- DATA FOR THIS EXERCISE

┄┄┄┄┄┄

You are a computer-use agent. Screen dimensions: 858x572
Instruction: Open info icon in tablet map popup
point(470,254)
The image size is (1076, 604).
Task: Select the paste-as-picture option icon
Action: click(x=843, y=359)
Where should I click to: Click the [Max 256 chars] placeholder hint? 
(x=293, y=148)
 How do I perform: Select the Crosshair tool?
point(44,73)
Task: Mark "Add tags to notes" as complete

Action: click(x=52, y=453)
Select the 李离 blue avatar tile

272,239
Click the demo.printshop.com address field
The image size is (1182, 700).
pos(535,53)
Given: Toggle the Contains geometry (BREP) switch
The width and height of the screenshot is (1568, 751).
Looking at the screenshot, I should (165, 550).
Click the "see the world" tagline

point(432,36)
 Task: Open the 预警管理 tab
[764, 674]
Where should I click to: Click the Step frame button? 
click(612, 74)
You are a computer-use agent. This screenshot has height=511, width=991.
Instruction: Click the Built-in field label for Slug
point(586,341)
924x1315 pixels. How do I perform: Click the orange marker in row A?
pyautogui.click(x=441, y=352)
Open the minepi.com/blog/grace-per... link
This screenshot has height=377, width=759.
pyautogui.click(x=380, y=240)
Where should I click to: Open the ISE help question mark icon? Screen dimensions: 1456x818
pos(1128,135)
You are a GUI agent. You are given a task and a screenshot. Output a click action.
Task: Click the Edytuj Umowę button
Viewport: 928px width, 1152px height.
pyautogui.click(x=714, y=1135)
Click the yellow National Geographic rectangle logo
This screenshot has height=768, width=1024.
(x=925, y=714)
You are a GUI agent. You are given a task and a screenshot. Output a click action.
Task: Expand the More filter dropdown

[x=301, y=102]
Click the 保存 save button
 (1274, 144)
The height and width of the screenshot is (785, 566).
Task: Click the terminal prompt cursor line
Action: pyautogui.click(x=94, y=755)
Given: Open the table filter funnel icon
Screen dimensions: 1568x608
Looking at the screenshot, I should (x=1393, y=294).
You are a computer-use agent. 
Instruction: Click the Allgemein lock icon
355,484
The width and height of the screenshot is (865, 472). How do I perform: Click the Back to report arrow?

┄┄┄┄┄┄

- WHAT NEEDS TO BE DONE
Print the lines above, unchanged, from the start of the records to the line with "Given: Open the table filter funnel icon", including that final line.

- RESULT FOR THIS EXERCISE
You are a computer-use agent. Screen dimensions: 858x572
Instruction: Open info icon in tablet map popup
point(470,254)
The image size is (1076, 604).
Task: Select the paste-as-picture option icon
Action: click(x=843, y=359)
Where should I click to: Click the [Max 256 chars] placeholder hint? 
(x=293, y=148)
 How do I perform: Select the Crosshair tool?
point(44,73)
Task: Mark "Add tags to notes" as complete

Action: click(x=52, y=453)
Select the 李离 blue avatar tile

272,239
Click the demo.printshop.com address field
The image size is (1182, 700).
pos(535,53)
Given: Toggle the Contains geometry (BREP) switch
The width and height of the screenshot is (1568, 751).
Looking at the screenshot, I should (165, 550).
Click the "see the world" tagline

point(432,36)
 Task: Open the 预警管理 tab
[764, 674]
Where should I click to: Click the Step frame button? 
click(612, 74)
You are a computer-use agent. This screenshot has height=511, width=991.
Instruction: Click the Built-in field label for Slug
point(586,341)
924x1315 pixels. How do I perform: Click the orange marker in row A?
pyautogui.click(x=441, y=352)
Open the minepi.com/blog/grace-per... link
This screenshot has height=377, width=759.
pyautogui.click(x=380, y=240)
Where should I click to: Open the ISE help question mark icon? Screen dimensions: 1456x818
pos(1128,135)
You are a GUI agent. You are given a task and a screenshot. Output a click action.
Task: Click the Edytuj Umowę button
Viewport: 928px width, 1152px height.
pyautogui.click(x=714, y=1135)
Click the yellow National Geographic rectangle logo
This screenshot has height=768, width=1024.
(x=925, y=714)
You are a GUI agent. You are given a task and a screenshot. Output a click action.
Task: Expand the More filter dropdown

[x=301, y=102]
Click the 保存 save button
 (1274, 144)
The height and width of the screenshot is (785, 566).
Task: Click the terminal prompt cursor line
Action: pyautogui.click(x=94, y=755)
Given: Open the table filter funnel icon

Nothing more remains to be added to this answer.